Lanceman on July 7, 2011 at 10:07 AM

Meet the Zero Deficit Line – note that the line really represents the amount of the government’s total tax collections. The federal government very definitely has a spending problem.

ironman on July 7, 2011 at 10:08 AM

O/T: speaking of Nancy Pee-Lousi, she must have had another facelift, cause she looks more surprised then usual!

Vntnrse on July 7, 2011 at 10:10 AM

And if the economy recovers before Nov 2012…..

…..Satan himself could win re-election in America.

That’s just the way it is.

PappyD61 on July 7, 2011 at 10:10 AM

Ed:

There is a part of the equation that you, Jazz Shaw, and J. E. Dyer have not really talked about, and that is interest rates.

Right now, U.S. interest rates are near historic lows. The U.S. government is able to borrow gigantic mountains of money for next to nothing.

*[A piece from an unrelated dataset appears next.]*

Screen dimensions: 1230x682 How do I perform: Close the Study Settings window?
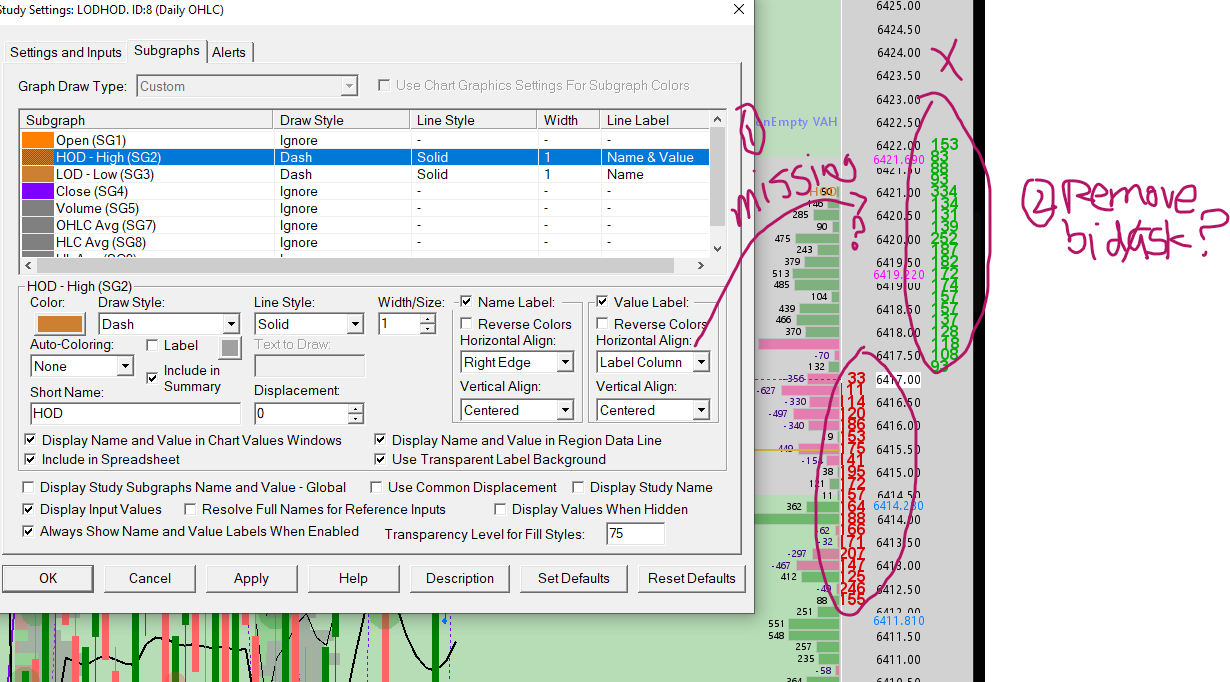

U.S. consumers are still able to get home loans, car loans and student loans at ridiculously low interest rates. When this low interest rate environment changes (and it will), it is going to absolutely devastate the U.S. economy. Without low interest rates, the U.S. financial system dies. When it comes to borrowing money, it is the rate of interest that causes the pain.

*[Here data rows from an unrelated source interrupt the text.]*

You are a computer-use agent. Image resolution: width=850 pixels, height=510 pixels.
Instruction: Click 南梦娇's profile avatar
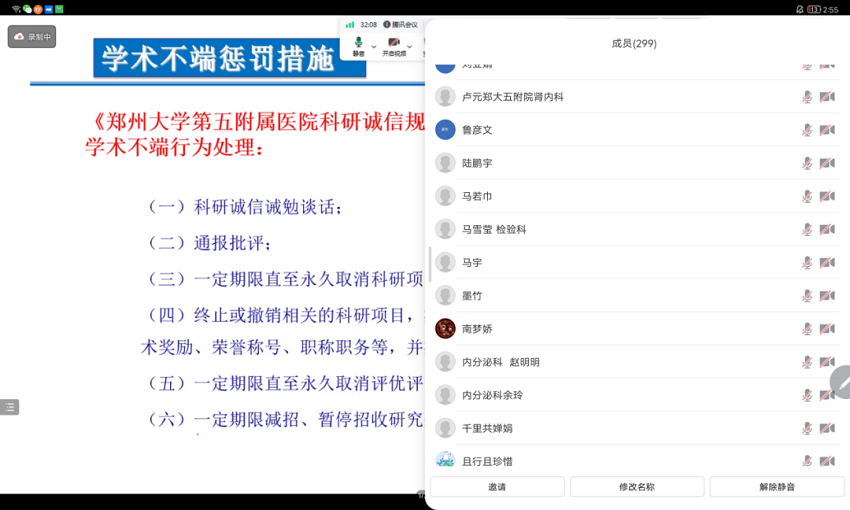(x=445, y=329)
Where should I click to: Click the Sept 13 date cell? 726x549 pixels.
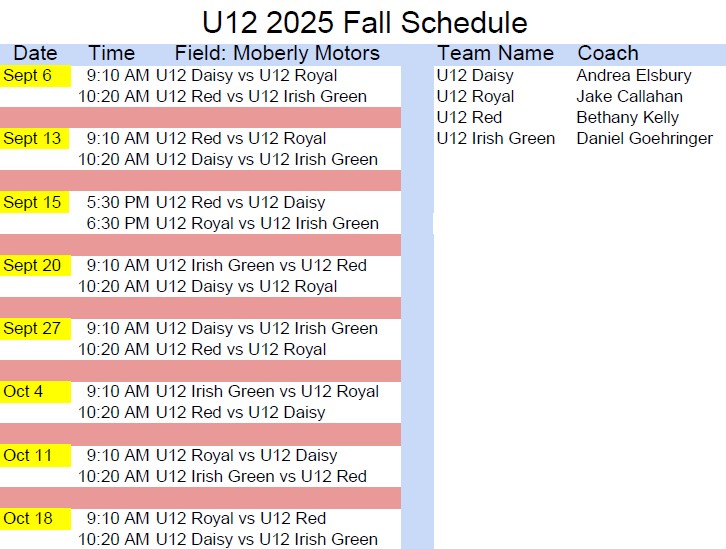[32, 139]
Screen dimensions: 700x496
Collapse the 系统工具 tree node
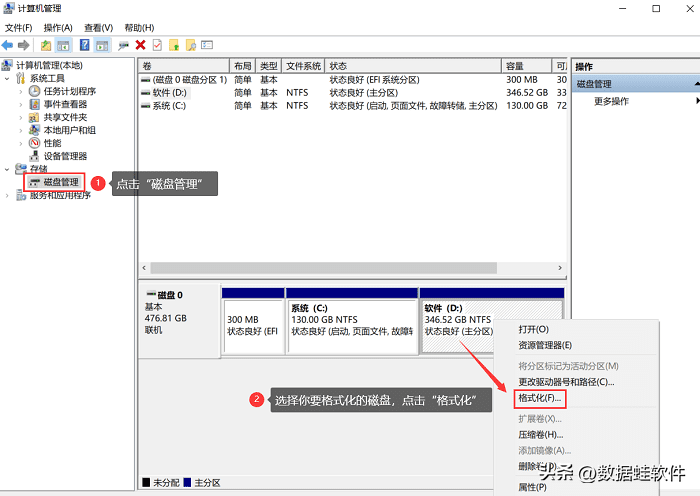pyautogui.click(x=8, y=78)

If you could borrow as much money as you wanted at a zero rate of interest for the rest of your life you would never, ever have a debt problem. But when there is a cost to borrowing money that changes things. The higher the rate of interest goes, the more painful debt becomes.

The only reason that U.S. government finances have not fallen apart completely already is because the federal government is still able to borrow/print huge amounts of money very cheaply. If interest rates on U.S. government debt even return just to average levels, it is going to be absolutely catastrophic.

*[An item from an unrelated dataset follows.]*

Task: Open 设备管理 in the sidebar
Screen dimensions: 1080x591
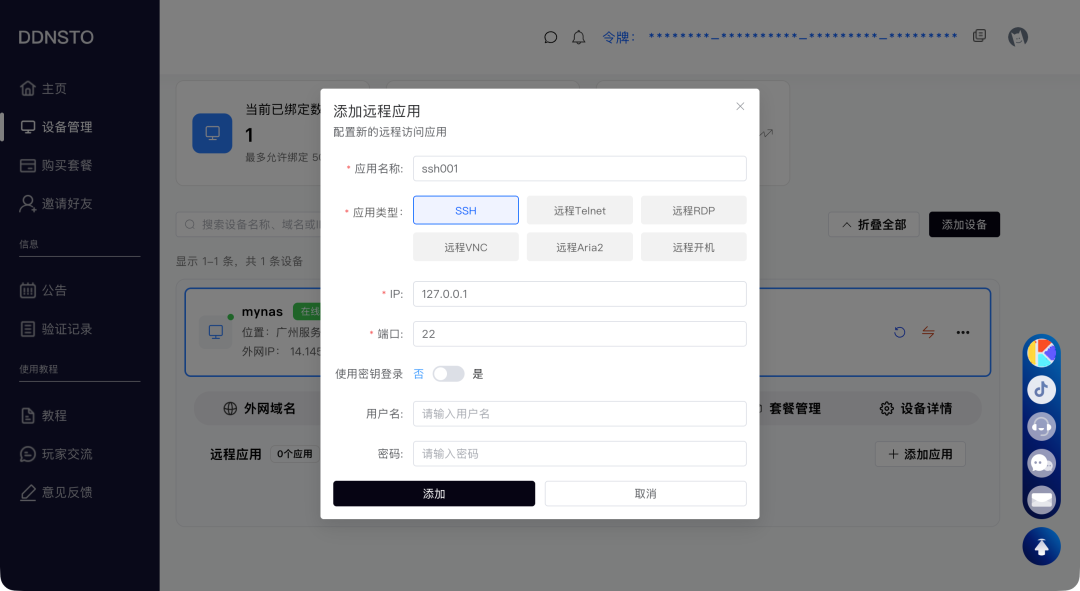Action: [66, 127]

So what happens if rates go above average?

The reality is that if there is a major crisis that causes interest rates on U.S. Treasuries to go well beyond normal levels it is going to cause a complete and total collapse.

In 2010, the U.S. government paid out just $413 billion in interest even though the national debt soared to 14 trillion dollars by the end of the year.

That means that the U.S. government paid somewhere in the neighborhood of 3 percent interest for the year.

Considering how rapidly the U.S. dollar has been declining and how much money printing the Federal Reserve has been doing, a rate of interest that low is absolutely ridiculous.

If you want to know when things are really going to start coming apart, just keep an eye on interest rates. When they really start spiking, you can start sounding the alarm.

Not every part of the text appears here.